Reading Between the Lines

Krishna Mohanraj, CFA

When analyzing a company’s revenue growth and operating margins, investors must look further than surface numbers to truly understand the economics of a business. As bottom-up investors, the first thing we do is come up with a base case. We look at the company’s history and how revenue growth has evolved over time. We look at the sources of growth—how much is organic versus inorganic. What kind of investments the company has made to generate that growth. We also look at volume and pricing, when possible, and try to understand how much growth has come from the company’s ability to raise prices. But the most important element is how sustainable revenue growth will be going forward. Have there been industry changes or company changes that would cause revenue growth to deviate from its historical path? The longer the operating history of a company and the less change within the company’s industry, the easier it is to make those kinds of forecasts. Ideally, we like to understand how things are going to change relative to the past to get a sense of what intrinsic value might look like compared to what the market expects.

On the operating margin side, there are a couple of ways to look at it. You can look at it from a fixed-cost versus variable-costs standpoint to understand how much operating leverage the business has and what that business will look like in a downturn. Or we can ask what types of investments the company is making. For a company like Taiwan-Semiconductor, for example, depreciation is a huge part of the cost basis. In other words, it's a highly capital-intensive firm. But understanding this helps us focus on the most important parts of the business. On the other hand, a company like Facebook—even though it is somewhat capital-intensive now—R&D, sales and marketing are huge parts of the investments it makes to sustain a competitive advantage. Another critical point to consider is that operating margin can hide certain things. So, you really want to see what’s driving operating margin and what could cause it to change going forward.

Alphabet, for example, had a business unit that consisted of advertising revenue and cloud services, which were bundled into one reporting segment. Recently, Alphabet split out its cloud services revenue from advertising revenue. In doing so, we learned that the cloud business, which we thought was moderately unprofitable, was highly unprofitable and generated an operating loss of almost $6 billion. That shifted our way of thinking—we now realize that Alphabet’s advertising business is more profitable than we previous thought and, that once the cloud business achieves scale, Alphabet’s corporate operating margin will be higher than we previously modeled.

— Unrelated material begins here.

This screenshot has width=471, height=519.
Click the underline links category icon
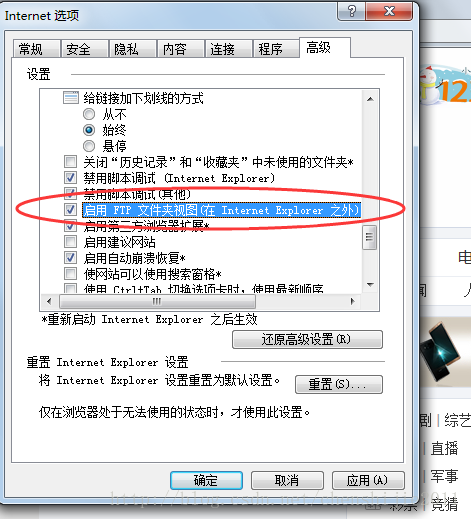point(71,98)
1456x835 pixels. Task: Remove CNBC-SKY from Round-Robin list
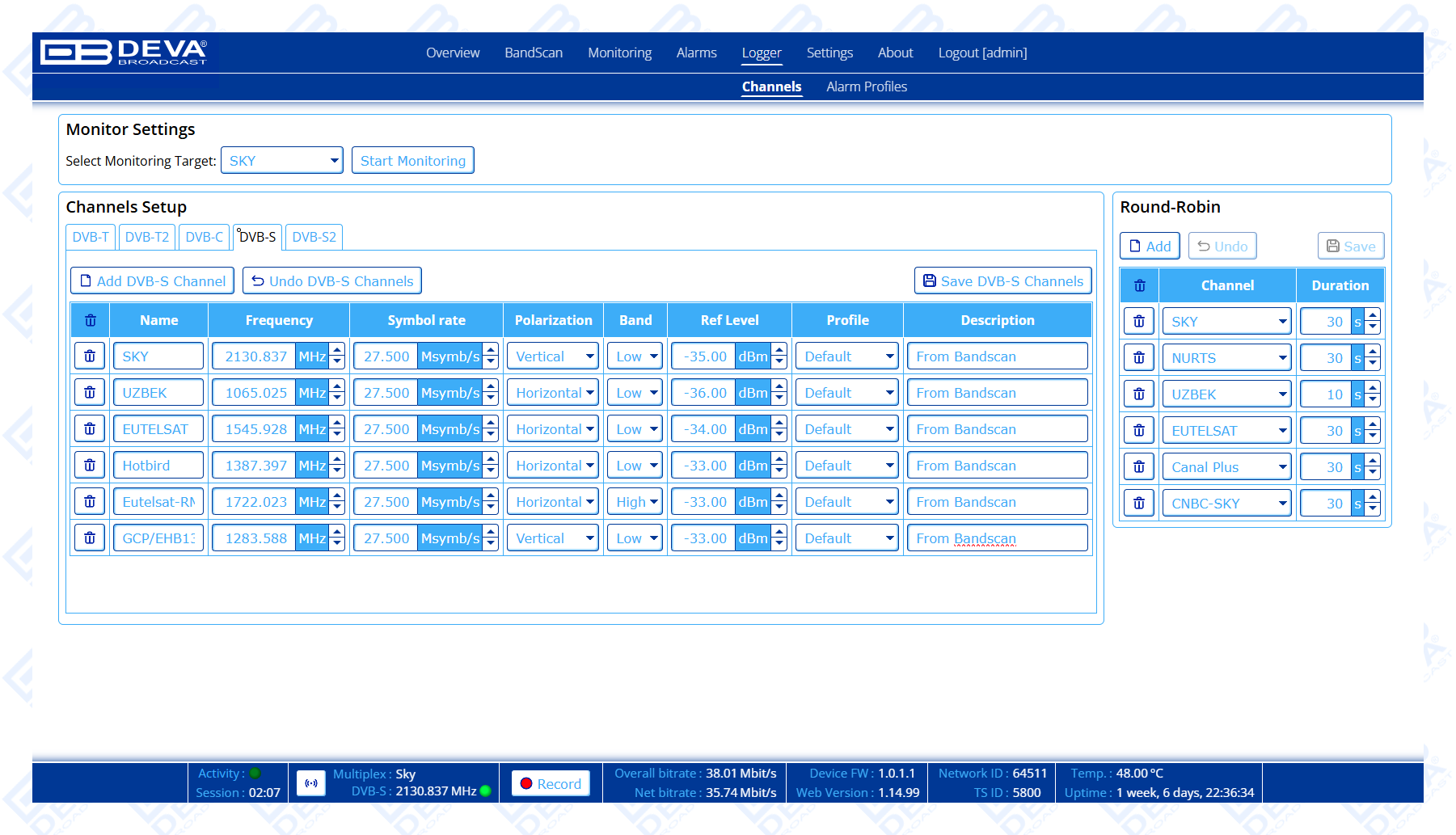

In the end, growing companies are always making investments. Investors need to understand what part of a company’s cost structure is for growth investments and what part is simply to maintain the existing business going forward.

As of March 31, 2021, Diamond Hill owned shares of Taiwan Semiconductor Manufacturing Co. Ltd., Facebook Inc., and Alphabet, Inc.

The views expressed are those of Diamond Hill as of April 2021 and are subject to change. These opinions are not intended to be a forecast of future events, a guarantee of results, or investment advice.